According to a report by consultancy firm Oliver Wyman, the UK could lose 40,000 investment banking jobs unless the government agree on a softer departure deal from the EU.

Major banks including HSBC (LON:HSBA), Morgan Stanley (NYSE:MS), Citigroup (NYSE:C) and Barclays (LON:BARC) have all indicated towards plans of moving jobs and operations out of London before the UK officially leaves the bloc in 2019.

Oliver Wyman has said that a hard Brexit will “fragment the European wholesale banking market. It will also make it significantly less profitable.”

The Centre for London also said last month that up to 70,000 roles could be relocated from the City of London when the UK leaves the EU.

Matt Austen, UK head of financial services at Oliver Wyman, said: “The banks are working on ‘no regrets’ moves, which increase options but don’t cost that much either to undertake or to reverse,”

“Once you get to the point of putting balance sheet and capital into an entity, it becomes more committed. The economics really start to bite when banks start to deploy financial resources.”
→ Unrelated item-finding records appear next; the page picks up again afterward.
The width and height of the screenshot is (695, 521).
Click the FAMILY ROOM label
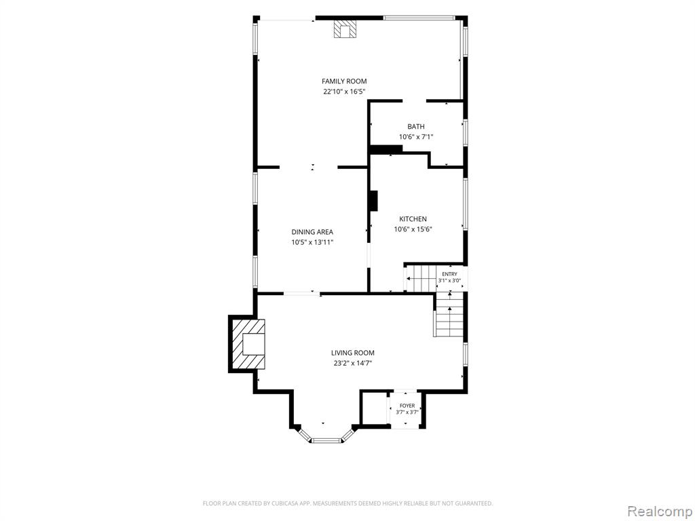click(x=344, y=81)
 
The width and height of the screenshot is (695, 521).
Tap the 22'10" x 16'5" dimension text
click(x=344, y=92)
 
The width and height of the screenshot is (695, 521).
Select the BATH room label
click(x=416, y=126)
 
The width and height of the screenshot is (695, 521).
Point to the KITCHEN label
click(x=413, y=219)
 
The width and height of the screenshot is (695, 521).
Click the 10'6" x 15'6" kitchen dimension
click(x=413, y=229)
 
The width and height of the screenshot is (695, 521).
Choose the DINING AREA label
click(x=312, y=232)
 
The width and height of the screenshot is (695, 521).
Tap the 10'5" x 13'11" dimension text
click(x=312, y=242)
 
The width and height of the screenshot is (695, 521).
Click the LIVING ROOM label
click(x=353, y=353)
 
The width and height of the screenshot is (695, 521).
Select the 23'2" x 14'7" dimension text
click(x=353, y=364)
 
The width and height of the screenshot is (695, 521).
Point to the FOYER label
click(x=407, y=406)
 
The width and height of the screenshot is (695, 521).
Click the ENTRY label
click(x=449, y=274)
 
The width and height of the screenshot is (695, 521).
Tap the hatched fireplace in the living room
click(x=247, y=344)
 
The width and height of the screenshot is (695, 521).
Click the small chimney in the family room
click(x=345, y=28)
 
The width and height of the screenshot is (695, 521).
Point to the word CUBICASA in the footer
click(x=287, y=503)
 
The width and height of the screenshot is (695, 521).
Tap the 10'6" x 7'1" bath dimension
click(x=416, y=137)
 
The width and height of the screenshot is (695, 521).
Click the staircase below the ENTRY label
click(x=449, y=314)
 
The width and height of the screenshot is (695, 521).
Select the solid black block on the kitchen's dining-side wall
click(x=374, y=201)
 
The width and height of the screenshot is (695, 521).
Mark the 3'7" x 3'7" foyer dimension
click(x=407, y=412)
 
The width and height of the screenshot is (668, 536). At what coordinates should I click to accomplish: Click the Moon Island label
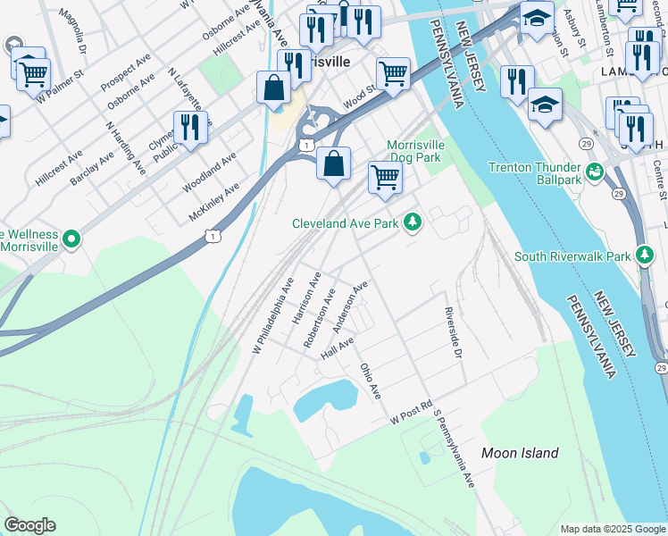[520, 453]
The consultancy firm has said that Britain currently employs 80,000 people in the wholesale banking sector – half of these jobs could move elsewhere in the next few years.

Initially, up to 20,000 jobs will move from the UK but this figure has the potential to double due to issues such as clearing.

According to banking executives, major lenders are holding off making the concrete plans to move a large number of jobs until they know for sure that Britain has failed to negotiate a favourable deal.

“Most are looking to minimise expense and disruption by relocating as little as possible in the first instance,” said Oliver Wyman.

“If you want to move people in advance of March 2019, realistically, the latest you can afford to wait is next summer, maybe even sooner,”

“There is a risk that banks’ capital needs could be higher still, for example if they fail to achieve sought-after regulatory treatment (from European Union regulators) on issues such as internal model approvals and the treatment of large inter-company exposures.”

“Given that returns on equity in European wholesale banking are already below hurdle for many players, these new challenges from Brexit will raise difficult questions about the viability of some activities over the medium term,” the consultancy continued.

“Some banks may even choose to withdraw capacity from the European market as a whole and redeploy to other regions, such as Asia or the US.”